[Source: CalMatters] No session of the California Legislature would be complete without at least one skirmish in the decades-long conflict known to Capitol insiders as “tort wars” — and this year is no different even though the COVID-19 pandemic dominates political consciousness.
A tort is, as one dictionary defines it, “a wrongful act or an infringement of a right (other than under contract) leading to civil legal liability.”
If another driver is talking on a cellphone instead of paying attention to the road and slams into the rear of your car, that’s a tort and you or your insurer can sue the errant motorist and his insurer for damages.
More broadly, however, defining actionable wrongful acts is left largely to the Legislature, which makes it a very political process with countless billions of dollars at stake.
Perennially, lawyers who specialize in personal injury lawsuits, through the Consumer Attorneys of California, and groups with legal axes to grind attempt to expand opportunities to sue and collect damages. Opposing them are business, employer and insurance interests which have their own umbrella lobby, the Civil Justice Association of California.
This year, in response to the pandemic, legislative leaders have tightly limited the number of bills they will consider, but one of them, if enacted, would expand a state law dealing with “false claims” into state tax cases. Assembly Bill 2570, a new version of a bill that failed last year, would allow the attorney general and private lawyers to go after taxpayers alleged to be cheating.
It would be a new role for the Department of Justice because the False Claims Act now specifically bars its use in tax cases, leaving them to the Franchise Tax Board.
Attorney General Xavier Becerra is sponsoring the bill, carried by the chairman of the Assembly Judiciary Committee, Santa Cruz Democrat Mark Stone, and they have backing from local governments, labor unions and, of course, personal injury attorneys. The sponsors say hundreds of millions of dollars could be collected from “tax scofflaws,” as Stone describes them.
A phalanx of business groups, led by the California Chamber of Commerce, opposes the legislation, saying it would be a hunting license for rapacious lawyers to go after taxpayers even if they’ve been cleared by the state’s notoriously aggressive tax collectors. And, they say, the bill would impose new burdens on businesses already struggling to survive during the pandemic.
How much revenue such a law would generate is very unclear. After New York enacted such a law, the proponents argue, it generated about a half-billion dollars over 10 years. They also point to an estimate by the California Franchise Tax Board of a “tax gap” — taxes owed but unpaid for one reason or another — of $20-25 billion a year.

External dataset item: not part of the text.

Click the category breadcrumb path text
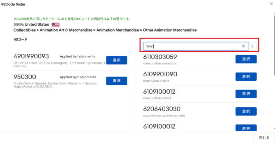This screenshot has height=143, width=275. (105, 30)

However, that was a horseback estimate in 2010, based on a federal study, and when the California Taxpayers Association questioned its validity, the tax board could produce no supportive data and removed the estimate from its website.
So the real answer is that no one knows how much, if any, additional revenue would be generated by losing the attorney general and private attorneys to seek out corporate whistleblowers and initiate tax suits.
Bill opponents say it could also morph into legal shakedowns in which companies accused of cheating on their taxes would be pressured to pay up rather than take their chances in courts — analogous to the scattergun suits filed under the Americans with Disabilities Act. However, Stone, Becerra and other proponents say there are safeguards against misuse of the law, which would be invoked only in cases involving tax liabilities of $200,000 or more.
Ultimately, however, as with countless other tort wars skirmishes, raw politics, not facts or logic, will determine the outcome.